SHELBY ROYALTY: The 1968 Shelby GT500 EFI Prototype

Credit: Original article published by Barrett-Jackson.

Written by Eric Becker


On offer with No Reserve at the 2021 Barrett-Jackson Scottsdale Auction as Lot #1397 is one of the rarest and most unique Shelbys ever, a 1968 Shelby GT500 Factory Engineering car known as Serial #101, one of the first 1968 Shelbys built.


It’s no secret Carroll Shelby loved horsepower. Performance was his business and, in the pursuit of performance, the team at Shelby Automotive explored some truly innovative and often prescient avenues of technology. Always with an eye on tomorrow, Shelby – building on his European racing successes – sought to leverage every avenue of technology to maintain his front-row position. The rare 1968 GT500 EFI prototype presented at the 2021 Barrett-Jackson Auction in Scottsdale is a such an example.

The Shelby team experimented broadly with superchargers, independent rear suspension and other technologies that coaxed speed and built performance. One of those technologies truly stood out: The most advanced electronic fuel-injection unit – a multi-port-style setup developed by engineer E. David Long of Consolidated Electric, known as Conelec. Here, the details and backstory matter.

Anticipating what would become standard a decade later, Shelby’s chief engineer, Fred Goodell, experimented with a variety of fuel-injection systems. Realizing the demand for increased performance and the looming requirements for more stringent emission control, Goodell tested both mechanical and electronic fuel-injection systems.

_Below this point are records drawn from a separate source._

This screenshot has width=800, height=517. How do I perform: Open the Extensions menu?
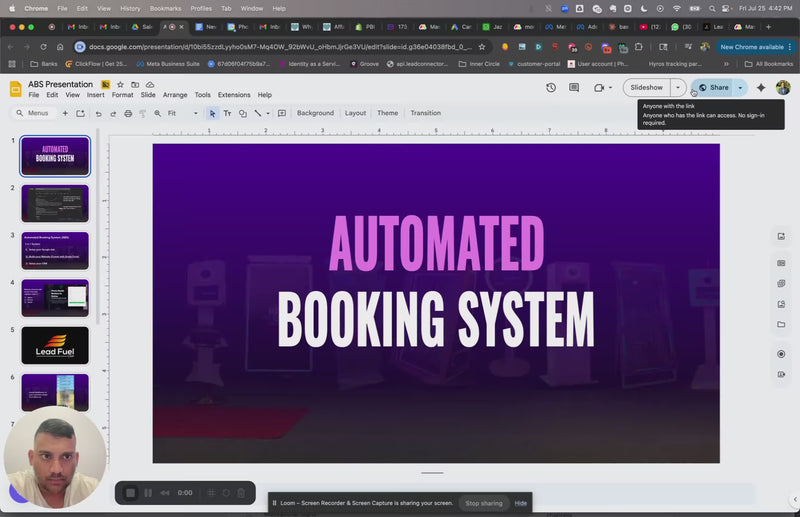[234, 95]
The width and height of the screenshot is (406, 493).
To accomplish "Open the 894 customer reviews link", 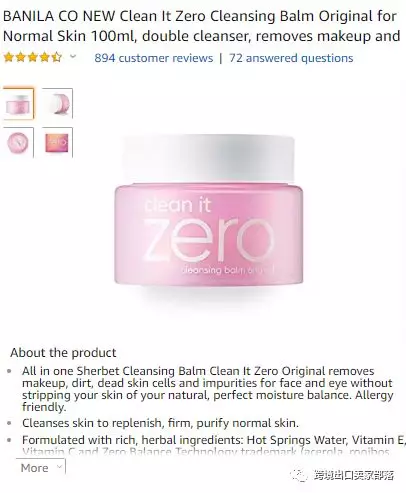I will click(154, 58).
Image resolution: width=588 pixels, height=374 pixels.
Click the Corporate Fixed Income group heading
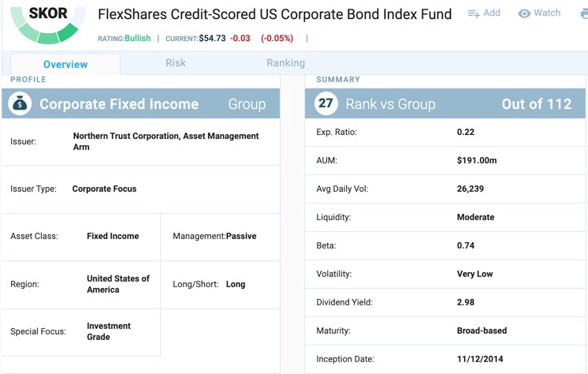click(119, 104)
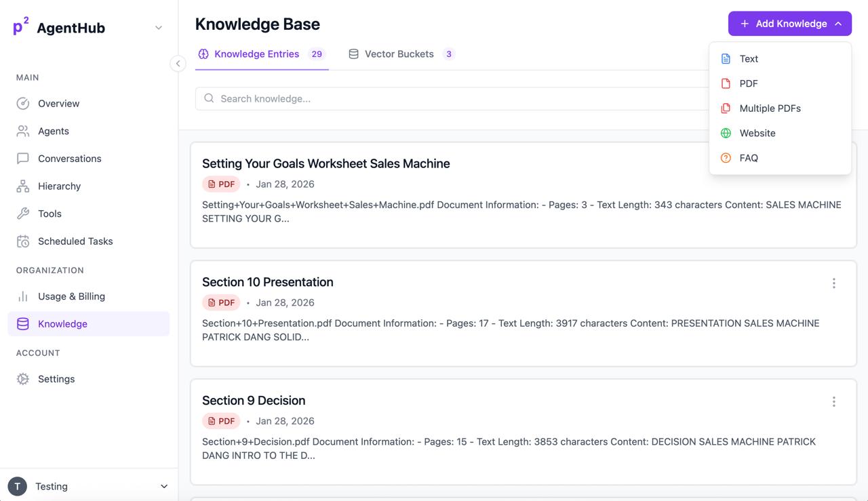
Task: Click the Overview compass icon
Action: pyautogui.click(x=23, y=103)
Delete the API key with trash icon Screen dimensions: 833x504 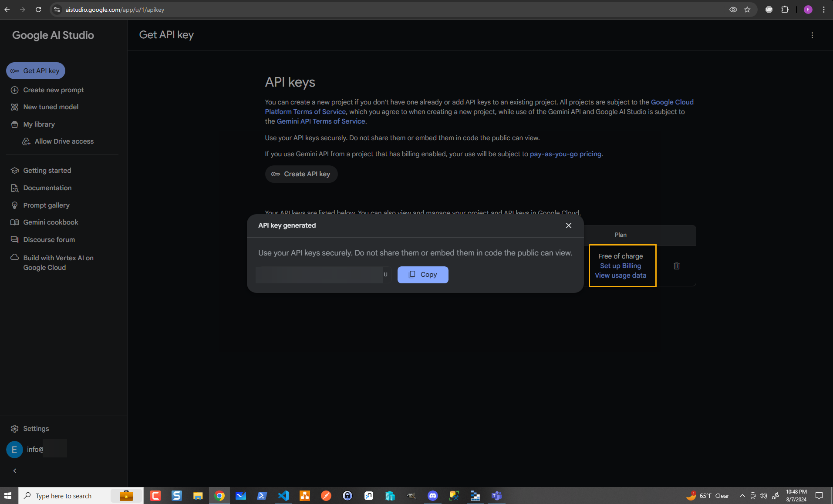tap(677, 266)
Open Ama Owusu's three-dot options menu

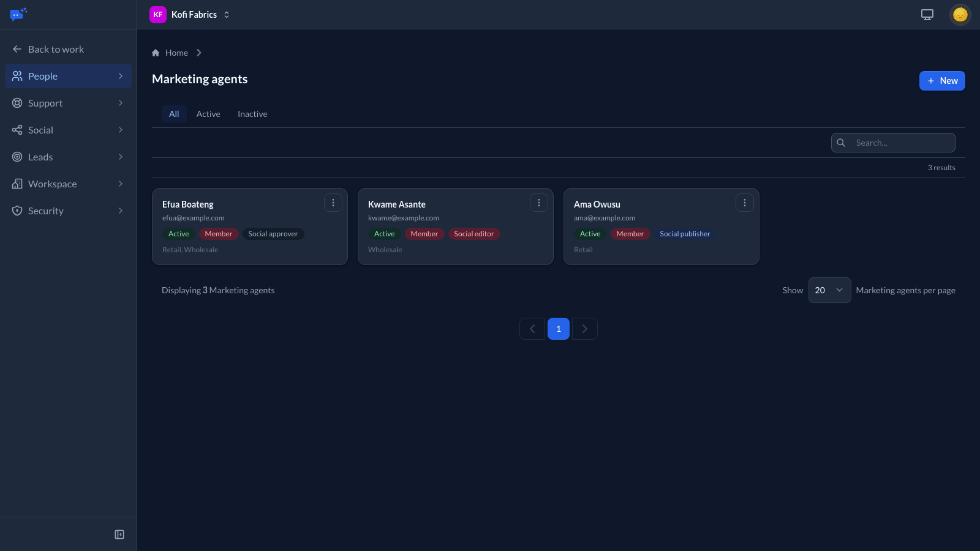tap(745, 203)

To Goodell’s trained eye, the Conelec system stood above the rest. In correspondence with Shelby, Goodell referred to engineer E. David Long as “the greatest electronic engineer I have ever run into.” By 1968, Goodell managed at least four vehicles with this famed fuel-injection system. Three of the first four cars built were designated as fuel-injection test vehicles – and this is one of them.

On offer with No Reserve at the 2021 Barrett-Jackson Scottsdale Auction as Lot #1397 is one of the rarest and most unique Shelbys ever, a 1968 Shelby GT500 Factory Engineering car. Purpose-built engineering cars were assigned to the Shelby Engineering Department in Ionia, Michigan, where they were used to test innovative components and features not found on the regular production models. This particular car was used to test the 428 Cobra Jet with the Conelec fuel injection. That alone makes this car one of the most unique GT500s ever built by Shelby Engineering.

Known as Serial #101, this is one of the first 1968 Shelbys built, and features many handmade parts, including many pre-production fiberglass components. The car is believed to be the first GT500 to feature the Ram Air hood later found on KR models. More importantly, it is one of only two functioning Conelec fuel-injection Shelbys – the other being the famed “Green Hornet.’” This Shelby #101, however, is the only Conelec-equipped fastback in existence – a bit of Shelby Royalty, as well as an enduring statement of what was happening within Ford and Shelby American in the prime of the American muscle car.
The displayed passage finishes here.